Stated task 1: From the forum excerpt below, list every name that is followed directly by either a date or the word "posted:".

Supplied text:
******************************
It is by caffeine alone I set my bike in motion. It is by the juice of Java that pedaling acquires speed, the teeth acquire stains, stains become a warning. It is by caffeine alone I set my bike in motion.
"Feel Good" (could be biased) article about South Australia's electrical grid:

https://www.weforum.org/agenda/2021/06/renewable-energy-south-australia-climate-change/

Dante80
Mar 23, 2015

CommieGIR posted:

Except both states have the equivalent CO2 footprints, so the idea that France emit more doesn't make any sense.

Are you trying to say that France emits less CO2 than South Australia?

Aethernet
Jan 28, 2009

This is the Captain...

Our glorious political masters have, in their wisdom, decided to form an alliance with a rag-tag bunch of freedom fighters right when the Federation has us at a tactical disadvantage. Unsurprisingly, this has resulted in the Feds firing on our vessels...

Damn you Huxley!
******************************
Dataset records:
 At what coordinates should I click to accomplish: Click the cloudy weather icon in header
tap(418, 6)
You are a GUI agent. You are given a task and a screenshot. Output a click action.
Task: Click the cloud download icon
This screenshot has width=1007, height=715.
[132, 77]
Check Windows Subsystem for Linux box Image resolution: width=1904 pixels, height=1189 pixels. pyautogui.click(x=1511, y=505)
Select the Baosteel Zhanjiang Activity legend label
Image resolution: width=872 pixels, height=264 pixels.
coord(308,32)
******************************
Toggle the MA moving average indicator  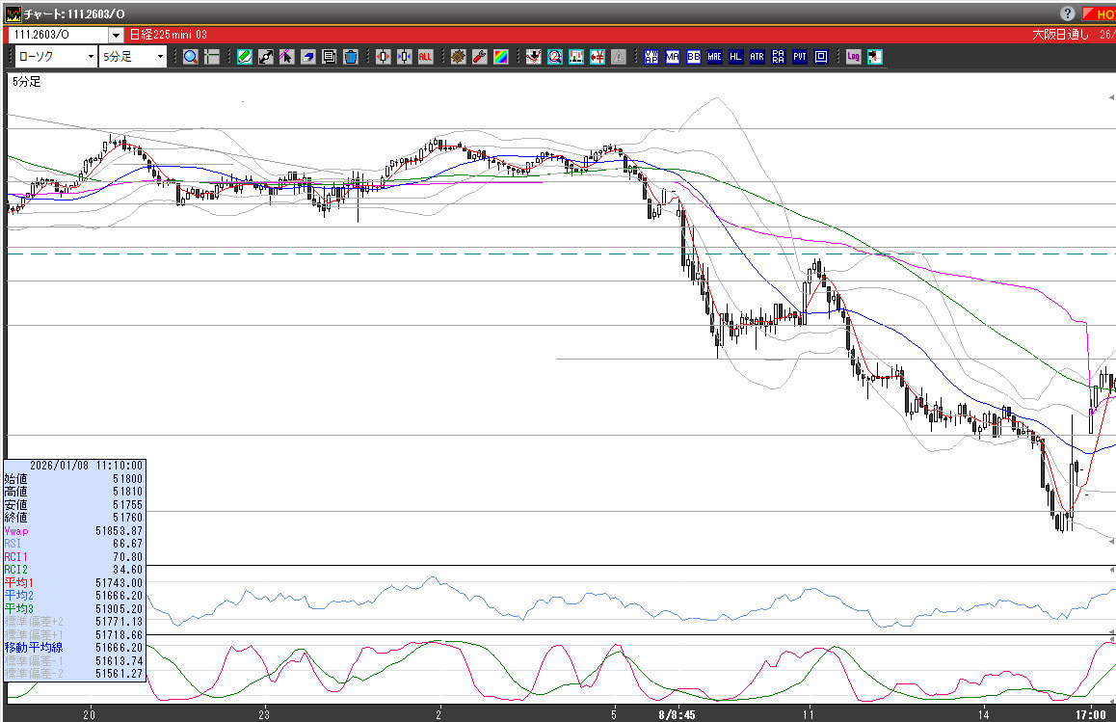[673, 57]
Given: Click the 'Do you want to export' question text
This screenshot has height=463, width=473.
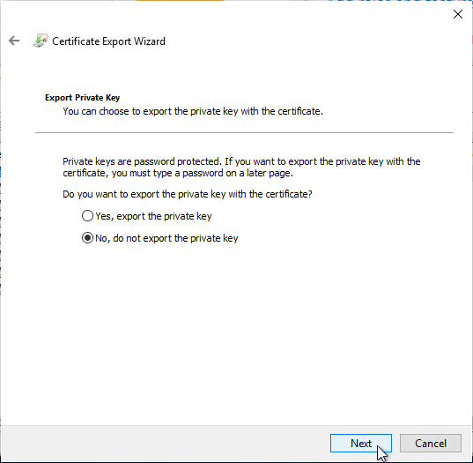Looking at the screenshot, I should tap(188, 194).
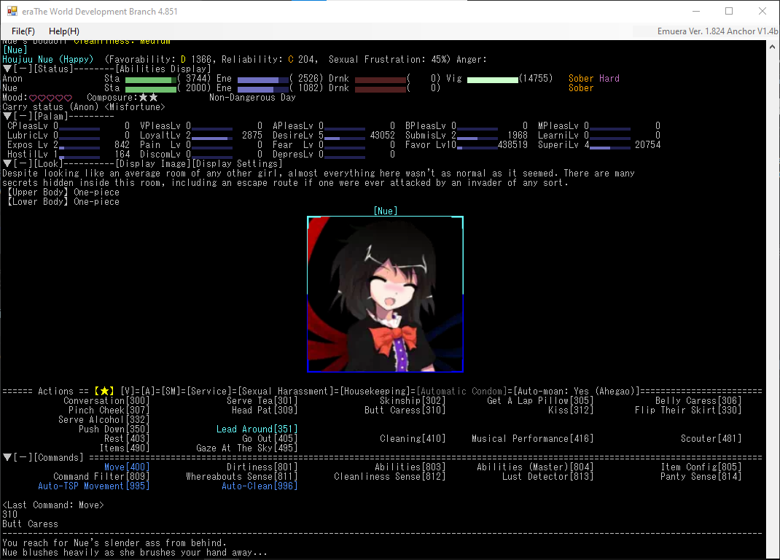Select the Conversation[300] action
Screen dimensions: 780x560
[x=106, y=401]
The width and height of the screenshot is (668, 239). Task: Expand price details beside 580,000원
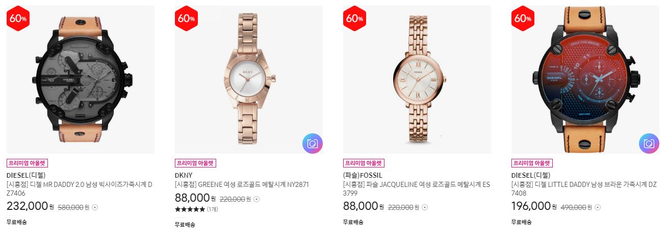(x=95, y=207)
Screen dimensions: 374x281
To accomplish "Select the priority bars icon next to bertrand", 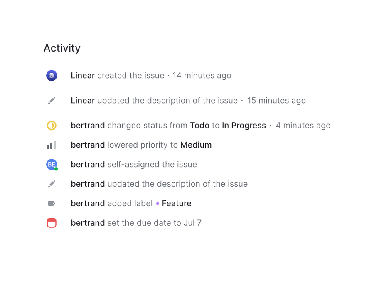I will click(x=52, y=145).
******************************
Stated task 2: Print the lines of the records from the one holding "At what coordinates" through the one holding "coord(308,32)", inclusive.

Expected answer 1:
Dante80
CommieGIR
Aethernet

Expected answer 2:
 At what coordinates should I click to accomplish: Click the cloudy weather icon in header
tap(418, 6)
You are a GUI agent. You are given a task and a screenshot. Output a click action.
Task: Click the cloud download icon
This screenshot has width=1007, height=715.
[132, 77]
Check Windows Subsystem for Linux box Image resolution: width=1904 pixels, height=1189 pixels. pyautogui.click(x=1511, y=505)
Select the Baosteel Zhanjiang Activity legend label
Image resolution: width=872 pixels, height=264 pixels.
coord(308,32)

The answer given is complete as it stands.